» TO DO
Could you render the lines below as a JSON list of strings, one string per line, with blank lines left out?
BEGIN
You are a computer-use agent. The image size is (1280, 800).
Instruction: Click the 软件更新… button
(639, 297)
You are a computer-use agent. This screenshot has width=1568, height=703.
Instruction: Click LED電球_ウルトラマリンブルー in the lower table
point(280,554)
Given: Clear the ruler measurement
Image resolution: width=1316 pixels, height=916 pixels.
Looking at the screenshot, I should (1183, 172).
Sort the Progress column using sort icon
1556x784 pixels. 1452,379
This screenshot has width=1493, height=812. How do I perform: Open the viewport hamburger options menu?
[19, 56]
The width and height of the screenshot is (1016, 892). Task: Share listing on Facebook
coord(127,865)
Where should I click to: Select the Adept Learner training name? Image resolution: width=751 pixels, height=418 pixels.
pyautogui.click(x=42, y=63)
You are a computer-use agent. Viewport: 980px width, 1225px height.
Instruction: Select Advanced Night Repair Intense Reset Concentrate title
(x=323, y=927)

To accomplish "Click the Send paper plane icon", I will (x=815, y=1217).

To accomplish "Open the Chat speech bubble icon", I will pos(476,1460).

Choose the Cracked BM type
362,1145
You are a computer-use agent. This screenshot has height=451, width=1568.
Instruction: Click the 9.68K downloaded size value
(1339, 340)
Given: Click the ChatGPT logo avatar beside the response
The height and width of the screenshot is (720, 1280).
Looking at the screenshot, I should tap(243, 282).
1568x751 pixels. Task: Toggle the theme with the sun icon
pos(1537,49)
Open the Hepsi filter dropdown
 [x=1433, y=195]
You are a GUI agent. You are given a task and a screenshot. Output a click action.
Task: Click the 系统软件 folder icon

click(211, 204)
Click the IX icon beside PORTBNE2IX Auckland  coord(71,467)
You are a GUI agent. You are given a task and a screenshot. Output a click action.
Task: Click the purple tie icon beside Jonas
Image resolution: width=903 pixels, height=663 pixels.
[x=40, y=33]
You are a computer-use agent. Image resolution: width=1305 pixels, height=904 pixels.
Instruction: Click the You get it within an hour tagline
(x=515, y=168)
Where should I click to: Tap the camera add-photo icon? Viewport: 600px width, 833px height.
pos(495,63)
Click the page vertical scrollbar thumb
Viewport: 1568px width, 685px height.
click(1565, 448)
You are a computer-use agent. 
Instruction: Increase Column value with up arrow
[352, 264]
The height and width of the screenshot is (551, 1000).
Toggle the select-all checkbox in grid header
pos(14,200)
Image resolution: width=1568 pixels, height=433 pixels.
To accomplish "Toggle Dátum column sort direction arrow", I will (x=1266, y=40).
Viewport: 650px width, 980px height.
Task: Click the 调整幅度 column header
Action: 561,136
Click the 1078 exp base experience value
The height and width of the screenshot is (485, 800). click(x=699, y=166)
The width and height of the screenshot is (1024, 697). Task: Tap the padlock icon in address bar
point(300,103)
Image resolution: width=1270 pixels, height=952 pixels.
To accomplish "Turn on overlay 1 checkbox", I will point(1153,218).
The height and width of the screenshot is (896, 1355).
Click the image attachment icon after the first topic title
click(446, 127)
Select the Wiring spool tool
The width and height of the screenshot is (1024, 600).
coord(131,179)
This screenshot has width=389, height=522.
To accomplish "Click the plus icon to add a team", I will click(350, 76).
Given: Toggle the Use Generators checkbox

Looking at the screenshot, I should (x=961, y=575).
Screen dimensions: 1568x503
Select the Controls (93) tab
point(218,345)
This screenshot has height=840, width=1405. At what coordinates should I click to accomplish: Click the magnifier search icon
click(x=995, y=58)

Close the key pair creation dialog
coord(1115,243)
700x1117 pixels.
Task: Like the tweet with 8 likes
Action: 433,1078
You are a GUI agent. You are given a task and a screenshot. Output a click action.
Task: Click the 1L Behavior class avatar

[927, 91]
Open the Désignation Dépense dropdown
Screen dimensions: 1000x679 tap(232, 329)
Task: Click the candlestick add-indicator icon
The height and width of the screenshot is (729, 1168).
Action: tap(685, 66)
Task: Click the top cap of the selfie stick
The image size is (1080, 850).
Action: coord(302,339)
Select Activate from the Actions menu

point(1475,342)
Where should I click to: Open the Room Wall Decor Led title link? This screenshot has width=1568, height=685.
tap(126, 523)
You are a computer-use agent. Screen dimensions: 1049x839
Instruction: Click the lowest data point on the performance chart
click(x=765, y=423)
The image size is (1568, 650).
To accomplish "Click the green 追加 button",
END
» RESPONSE TO THE EXERCISE
[
  "You are a computer-use agent. The image size is (1280, 800).",
  "Instruction: Click the 软件更新… button",
  "(639, 297)",
  "You are a computer-use agent. This screenshot has width=1568, height=703.",
  "Instruction: Click LED電球_ウルトラマリンブルー in the lower table",
  "point(280,554)",
  "Given: Clear the ruler measurement",
  "Image resolution: width=1316 pixels, height=916 pixels.",
  "Looking at the screenshot, I should (1183, 172).",
  "Sort the Progress column using sort icon",
  "1556x784 pixels. 1452,379",
  "This screenshot has width=1493, height=812. How do I perform: Open the viewport hamburger options menu?",
  "[19, 56]",
  "The width and height of the screenshot is (1016, 892). Task: Share listing on Facebook",
  "coord(127,865)",
  "Where should I click to: Select the Adept Learner training name? Image resolution: width=751 pixels, height=418 pixels.",
  "pyautogui.click(x=42, y=63)",
  "You are a computer-use agent. Viewport: 980px width, 1225px height.",
  "Instruction: Select Advanced Night Repair Intense Reset Concentrate title",
  "(x=323, y=927)",
  "To accomplish \"Click the Send paper plane icon\", I will (x=815, y=1217).",
  "To accomplish \"Open the Chat speech bubble icon\", I will pos(476,1460).",
  "Choose the Cracked BM type",
  "362,1145",
  "You are a computer-use agent. This screenshot has height=451, width=1568.",
  "Instruction: Click the 9.68K downloaded size value",
  "(1339, 340)",
  "Given: Click the ChatGPT logo avatar beside the response",
  "The height and width of the screenshot is (720, 1280).",
  "Looking at the screenshot, I should tap(243, 282).",
  "1568x751 pixels. Task: Toggle the theme with the sun icon",
  "pos(1537,49)",
  "Open the Hepsi filter dropdown",
  " [x=1433, y=195]",
  "You are a GUI agent. You are given a task and a screenshot. Output a click action.",
  "Task: Click the 系统软件 folder icon",
  "click(211, 204)",
  "Click the IX icon beside PORTBNE2IX Auckland  coord(71,467)",
  "You are a GUI agent. You are given a task and a screenshot. Output a click action.",
  "Task: Click the purple tie icon beside Jonas",
  "Image resolution: width=903 pixels, height=663 pixels.",
  "[x=40, y=33]",
  "You are a computer-use agent. Image resolution: width=1305 pixels, height=904 pixels.",
  "Instruction: Click the You get it within an hour tagline",
  "(x=515, y=168)",
  "Where should I click to: Tap the camera add-photo icon? Viewport: 600px width, 833px height.",
  "pos(495,63)",
  "Click the page vertical scrollbar thumb",
  "Viewport: 1568px width, 685px height.",
  "click(1565, 448)",
  "You are a computer-use agent. ",
  "Instruction: Increase Column value with up arrow",
  "[352, 264]",
  "The height and width of the screenshot is (551, 1000).",
  "Toggle the select-all checkbox in grid header",
  "pos(14,200)",
  "Image resolution: width=1568 pixels, height=433 pixels.",
  "To accomplish \"Toggle Dátum column sort direction arrow\", I will (x=1266, y=40).",
  "Viewport: 650px width, 980px height.",
  "Task: Click the 调整幅度 column header",
  "Action: 561,136",
  "Click the 1078 exp base experience value",
  "The height and width of the screenshot is (485, 800). click(x=699, y=166)",
  "The width and height of the screenshot is (1024, 697). Task: Tap the padlock icon in address bar",
  "point(300,103)",
  "Image resolution: width=1270 pixels, height=952 pixels.",
  "To accomplish \"Turn on overlay 1 checkbox\", I will point(1153,218).",
  "The height and width of the screenshot is (896, 1355).",
  "Click the image attachment icon after the first topic title",
  "click(446, 127)",
  "Select the Wiring spool tool",
  "The width and height of the screenshot is (1024, 600).",
  "coord(131,179)",
  "This screenshot has width=389, height=522.",
  "To accomplish \"Click the plus icon to add a team\", I will click(350, 76).",
  "Given: Toggle the Use Generators checkbox",
  "Looking at the screenshot, I should (x=961, y=575).",
  "Screen dimensions: 1568x503",
  "Select the Controls (93) tab",
  "point(218,345)",
  "This screenshot has height=840, width=1405. At what coordinates should I click to accomplish: Click the magnifier search icon",
  "click(x=995, y=58)",
  "Close the key pair creation dialog",
  "coord(1115,243)",
  "700x1117 pixels.",
  "Task: Like the tweet with 8 likes",
  "Action: 433,1078",
  "You are a GUI agent. You are given a task and a screenshot. Output a click action.",
  "Task: Click the 1L Behavior class avatar",
  "[927, 91]",
  "Open the Désignation Dépense dropdown",
  "Screen dimensions: 1000x679 tap(232, 329)",
  "Task: Click the candlestick add-indicator icon",
  "The height and width of the screenshot is (729, 1168).",
  "Action: tap(685, 66)",
  "Task: Click the top cap of the selfie stick",
  "The image size is (1080, 850).",
  "Action: coord(302,339)",
  "Select Activate from the Actions menu",
  "point(1475,342)",
  "Where should I click to: Open the Room Wall Decor Led title link? This screenshot has width=1568, height=685.",
  "tap(126, 523)",
  "You are a computer-use agent. Screen dimensions: 1049x839",
  "Instruction: Click the lowest data point on the performance chart",
  "click(x=765, y=423)",
  "The image size is (1568, 650).",
  "To accomplish \"Click the green 追加 button\","
]